Digital Health Coffee Time Briefing ☕

  • 10 October 2024
Digital Health Coffee Time Briefing ☕

Your morning summary of digital health news, information and events to know about if you want to be “in the know”.

👇 News

💪 German Bionic has launched its Apogee+ Power Suit, an exoskeleton designed to support physically demanding tasks in healthcare settings. The suit, developed alongside Berlin’s Charité Hospital, can apparently increase lifting capacity by 20%, making it easier for staff to manage loads and maintain difficult positions while operating on patients. The suit also features AI-driven support to reduce spinal strain.

💡 Leeds Teaching Hospitals NHS Trust has received a £5.1 million funding boost for the National Pathology Imaging Co-operative. The funding will support the development of its digital pathology platform, which aims to improve cancer diagnosis using AI. The initiative is part of the NHS Data for Research and Development Programme, set up to make it easier for researchers to access pathology data.

🧪BUPA UK has announced that it using Google Cloud to build its cloud-first digital healthcare platform, providing direct access to care and the tools to enable proactive health outcomes for customers. The Bupa Blua platform is intended to allow BUPA to develop innovative ways to improve members’ wellbeing, reduce the cost of care, while delivering a personalised healthcare experience.

📱 Univa Health has secured £1 million to develop its digital platform for personalised eating disorder care. The platform, called Univa Connect, aims to support clinicians with real-time monitoring and tailored treatment plans. The funding will also help launch Univa’s first clinical study in collaboration with the NHS, which aims to improve intervention and recovery rates for people with eating disorders.

🛠️ A new device for bone surgery has been used during surgery for the first time at Royal United Hospitals Bath NHS Foundation Trust. The Drill Guidance System (DGS), developed with the University of Bath, uses camera-based technology to improve the accuracy of bone drilling, reducing operating time and the need for X-rays. The DGS has been used in trauma and joint surgeries, and could lower infection risks and tissue damage in the long term.

Did you know?

There have been 1.2 million more A&E attendances so far this year compared to the same pre-pandemic period, according to data from NHS England. 

Between January and September 2024, 20.4 million A&E visits were recorded, including the busiest-ever September with 2.21 million attendances and more than 530,800 emergency admissions. 
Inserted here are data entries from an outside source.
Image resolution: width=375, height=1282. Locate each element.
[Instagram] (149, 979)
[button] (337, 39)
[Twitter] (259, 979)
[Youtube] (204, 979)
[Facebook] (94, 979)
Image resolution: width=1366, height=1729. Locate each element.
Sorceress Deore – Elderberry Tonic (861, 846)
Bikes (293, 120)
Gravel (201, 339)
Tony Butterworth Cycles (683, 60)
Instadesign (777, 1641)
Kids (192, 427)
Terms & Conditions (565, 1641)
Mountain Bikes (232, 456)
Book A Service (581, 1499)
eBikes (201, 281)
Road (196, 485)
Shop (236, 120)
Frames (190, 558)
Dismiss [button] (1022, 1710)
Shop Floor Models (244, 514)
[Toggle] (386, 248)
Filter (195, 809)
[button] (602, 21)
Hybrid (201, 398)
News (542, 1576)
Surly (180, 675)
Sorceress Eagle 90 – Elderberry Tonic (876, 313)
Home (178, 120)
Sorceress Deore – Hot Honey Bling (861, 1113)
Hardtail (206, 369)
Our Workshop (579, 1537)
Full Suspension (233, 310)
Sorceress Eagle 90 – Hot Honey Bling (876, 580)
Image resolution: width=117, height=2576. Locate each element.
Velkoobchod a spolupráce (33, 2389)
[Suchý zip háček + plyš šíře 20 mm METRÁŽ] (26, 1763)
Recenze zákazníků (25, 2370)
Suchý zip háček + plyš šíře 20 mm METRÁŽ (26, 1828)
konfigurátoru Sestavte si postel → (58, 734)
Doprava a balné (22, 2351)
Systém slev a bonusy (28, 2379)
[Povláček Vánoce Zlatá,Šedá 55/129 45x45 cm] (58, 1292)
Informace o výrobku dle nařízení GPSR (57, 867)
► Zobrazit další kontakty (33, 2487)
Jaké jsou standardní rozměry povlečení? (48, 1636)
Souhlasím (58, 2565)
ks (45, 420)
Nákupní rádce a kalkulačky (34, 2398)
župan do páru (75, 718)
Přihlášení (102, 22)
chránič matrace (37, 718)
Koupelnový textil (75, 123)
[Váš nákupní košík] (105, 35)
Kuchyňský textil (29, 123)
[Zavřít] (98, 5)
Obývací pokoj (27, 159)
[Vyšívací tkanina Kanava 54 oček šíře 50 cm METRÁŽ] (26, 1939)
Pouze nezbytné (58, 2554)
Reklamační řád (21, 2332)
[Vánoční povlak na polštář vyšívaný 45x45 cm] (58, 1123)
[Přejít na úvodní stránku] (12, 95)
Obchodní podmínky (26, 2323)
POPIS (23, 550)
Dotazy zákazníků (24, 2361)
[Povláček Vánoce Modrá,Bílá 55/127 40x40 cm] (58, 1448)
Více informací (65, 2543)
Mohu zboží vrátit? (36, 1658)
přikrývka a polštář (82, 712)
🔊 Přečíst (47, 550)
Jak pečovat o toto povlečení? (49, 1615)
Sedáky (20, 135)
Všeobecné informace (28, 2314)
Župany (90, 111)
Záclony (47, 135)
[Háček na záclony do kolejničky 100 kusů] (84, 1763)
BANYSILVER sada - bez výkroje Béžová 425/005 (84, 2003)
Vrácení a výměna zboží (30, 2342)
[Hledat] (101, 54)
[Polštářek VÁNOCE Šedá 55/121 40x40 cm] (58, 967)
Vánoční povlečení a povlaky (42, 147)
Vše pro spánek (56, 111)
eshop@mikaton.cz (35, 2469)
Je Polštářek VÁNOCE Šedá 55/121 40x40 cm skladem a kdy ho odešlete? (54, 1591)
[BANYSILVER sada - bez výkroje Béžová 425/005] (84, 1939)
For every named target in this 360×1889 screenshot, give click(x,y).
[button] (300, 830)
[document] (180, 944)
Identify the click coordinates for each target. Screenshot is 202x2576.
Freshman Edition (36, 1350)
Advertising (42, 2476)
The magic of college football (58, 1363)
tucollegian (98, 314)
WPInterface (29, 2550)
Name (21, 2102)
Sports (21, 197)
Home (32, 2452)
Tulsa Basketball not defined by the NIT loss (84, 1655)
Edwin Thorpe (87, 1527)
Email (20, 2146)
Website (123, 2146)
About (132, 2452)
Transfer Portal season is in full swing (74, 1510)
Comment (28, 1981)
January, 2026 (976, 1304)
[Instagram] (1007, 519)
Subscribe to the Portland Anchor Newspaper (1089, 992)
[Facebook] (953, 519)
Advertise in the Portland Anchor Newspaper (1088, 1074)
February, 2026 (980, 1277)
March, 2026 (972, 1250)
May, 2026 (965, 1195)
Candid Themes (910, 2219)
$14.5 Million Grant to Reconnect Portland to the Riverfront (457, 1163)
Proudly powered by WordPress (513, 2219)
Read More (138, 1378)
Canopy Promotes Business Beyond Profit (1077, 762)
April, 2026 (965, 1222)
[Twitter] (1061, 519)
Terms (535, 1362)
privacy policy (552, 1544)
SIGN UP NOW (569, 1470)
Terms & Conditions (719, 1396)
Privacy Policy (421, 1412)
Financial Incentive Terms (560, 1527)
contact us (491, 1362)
The huge pressure on services saw many patients waiting too long for care, with four-hour performance remaining below the constitutional standard of 95%, at 74.2%.

📖 What we’re reading

The report ‘Are LLM-based ambient scribes and clinical summarisers medical devices?’, published by Hardian Health on 27 September, examines whether large language models (LLMs) used for clinical documentation should be classified and regulated as medical devices.

Authors Dr Hugh Harvey and Mike Pogose highlight concerns regarding the regulatory gaps surrounding AI-driven clinical tools like “ambient scribes” and summarisers, which are gaining popularity in healthcare. They argue that, since these tools help in regulated tasks like summarising clinical data, they should fall under medical device regulations.

Harvey and Pogose say that these technologies should be scrutinised, noting that errors or inaccuracies in AI-generated summaries could compromise patient safety. They also argue that developers of these tools should be prepared to meet the same regulatory standards as other medical devices.